The school hosts many Chinese families and applicants on campus for interviews and tours in the winter. Chinese families’ arrivals on campus are considered a minimal risk. However, administrators feel that they are taking proper precautions to keep the community healthy and safe. Mr. Stephen McKibben, dean of community life, said, “We are in constant contact with the Center for Disease Control and the World Health Organization in terms of monitoring the various threat levels and precautions they are suggesting instituting. We feel as though we’re informed about the risks and pretty confident in our ability to respond accordingly to ensure that our students are safe.”
A number of students have expressed anxiety around the safety of their families abroad. Celina Wang ’23, a student from Shenzhen, China, said, “I am really worried about my family’s situation. I communicate with them on a daily basis about the outbreak to make sure that they are okay.”

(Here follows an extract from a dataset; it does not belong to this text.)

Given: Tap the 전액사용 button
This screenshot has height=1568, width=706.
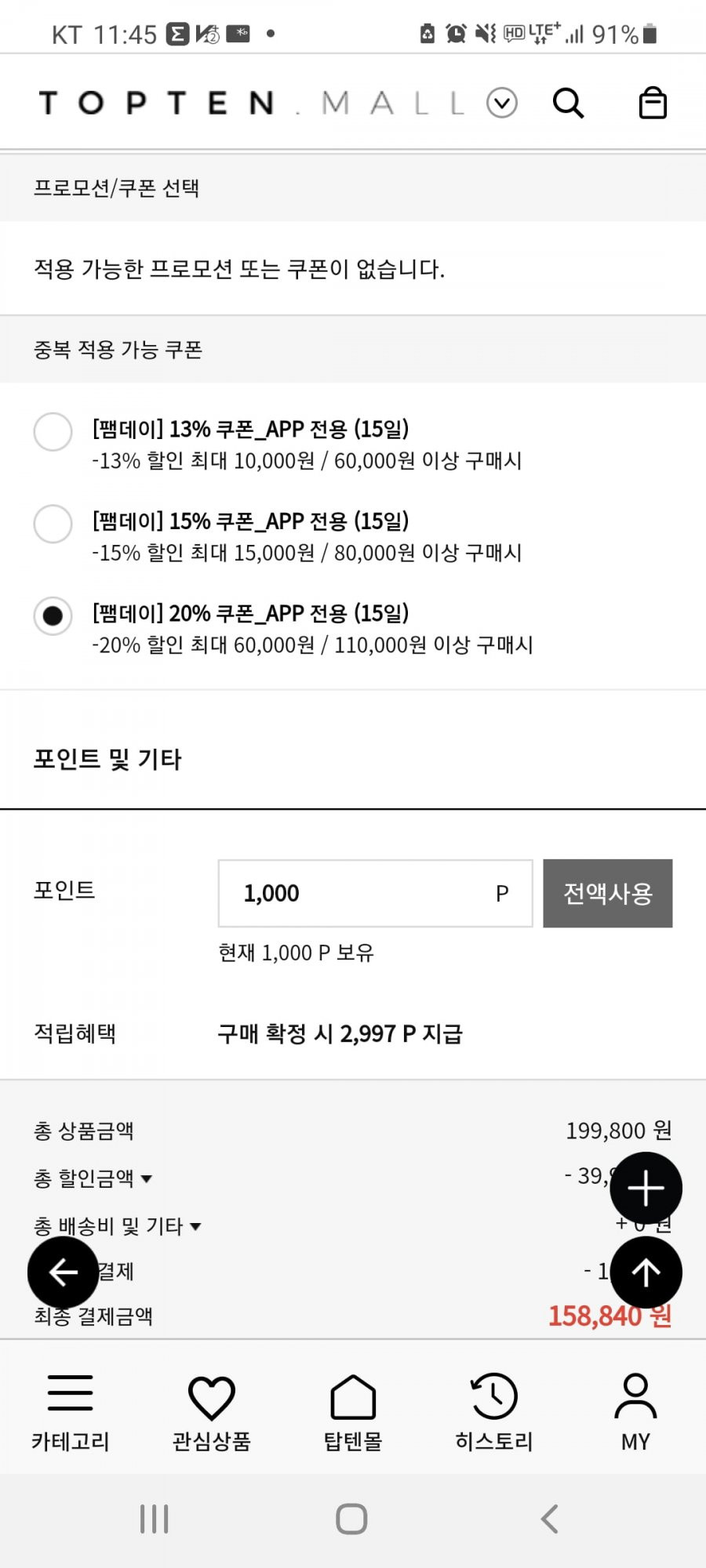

The coronavirus has affected some international programs and events available to students. Last weekend, the Hotchkiss debate team traveled to Yale to attend Model UN. At the event, a student from China developed a cough and fever. The final day of the Model UN program was immediately cancelled and students were sent home early. As of January 31, the student tested negative for the coronavirus.

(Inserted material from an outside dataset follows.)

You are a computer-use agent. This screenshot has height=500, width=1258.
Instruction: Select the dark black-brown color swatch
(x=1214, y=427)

The school has an epidemic response plan to guide administrators in the event of an outbreak. In addition, Dr. Zelman communicates regularly about medical topics such as the coronavirus with the medical directors at peer schools, including Andover, Choate, Deerfield, and Exeter. Dr. Zelman said, “Epidemics are something that we plan for; we think about [them] all the way to the point of closing the school.”

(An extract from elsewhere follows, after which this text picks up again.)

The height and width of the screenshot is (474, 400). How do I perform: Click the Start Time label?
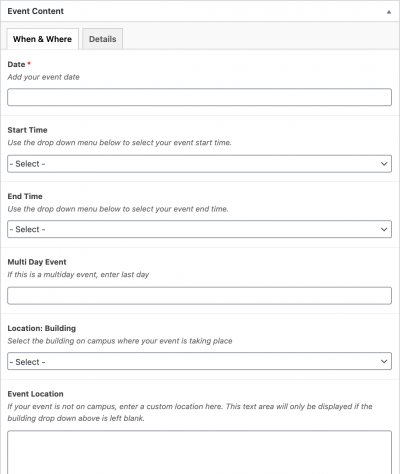[x=27, y=130]
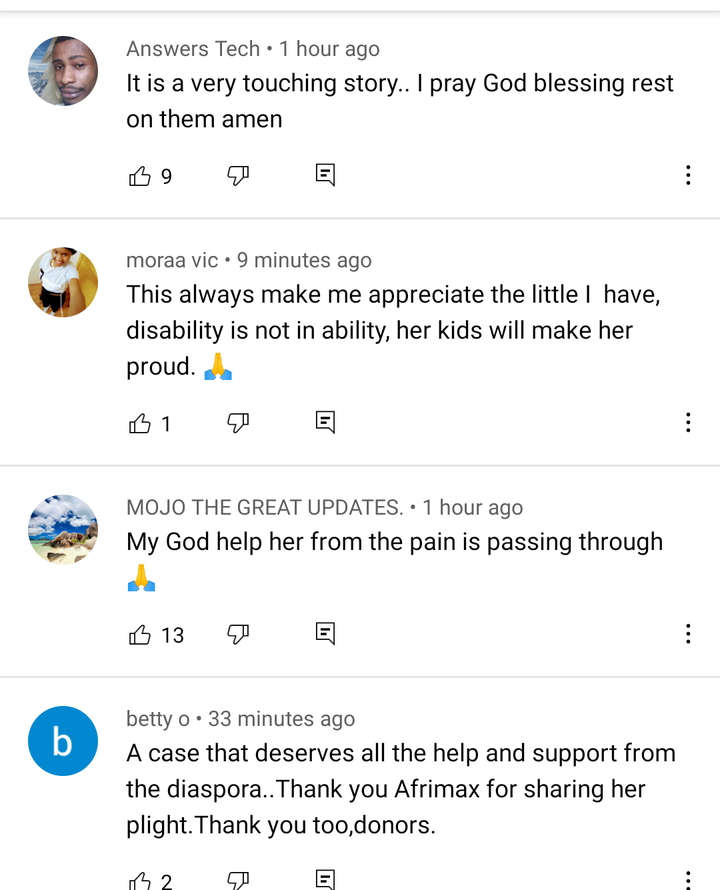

Citizens in Wuhan, the center of the outbreak, and ten other cities in China have been quarantined, leaving more than 50 million people unable to travel. However, by the time the government put the quarantine in place, as many as 5 million travelers had already left Wuhan. Chinese President Xi Jinping allowed a delegation of WHO experts to investigate the outbreak, and WHO declared a global health emergency on Thursday, January 30. WHO Director-General Tedros Adhanom said, “The main reason for the declaration is not because of what is happening in China but because of what is happening in other countries. Let me be clear, this vote is not a declaration of no confidence in China.”
Hong Kong is issuing fewer travel visas to people from mainland China in an effort to stop the spread of the virus. Countries including Indonesia, Mongolia, the Philippines, Russia, and Thailand have placed strict restrictions on Chinese tourists seeking entry.
Doctors suggest taking the same precautions against coronavirus as one does against the flu. Dr. Zelman advises community members to wash their hands often, minimize hand-to-hand and face-to-face contact with others, cover mouths when coughing, limit sharing personal electronics, get adequate rest and hydration, and go to the Health Center if feeling unwell.
The U.S. State Department has placed a Level 4 Travel Advisory on China. As a result, the school has recommended that no student travel to China for Spring Break, and advised caution to any student who will come into contact with anyone who has been in China in the past 14 days.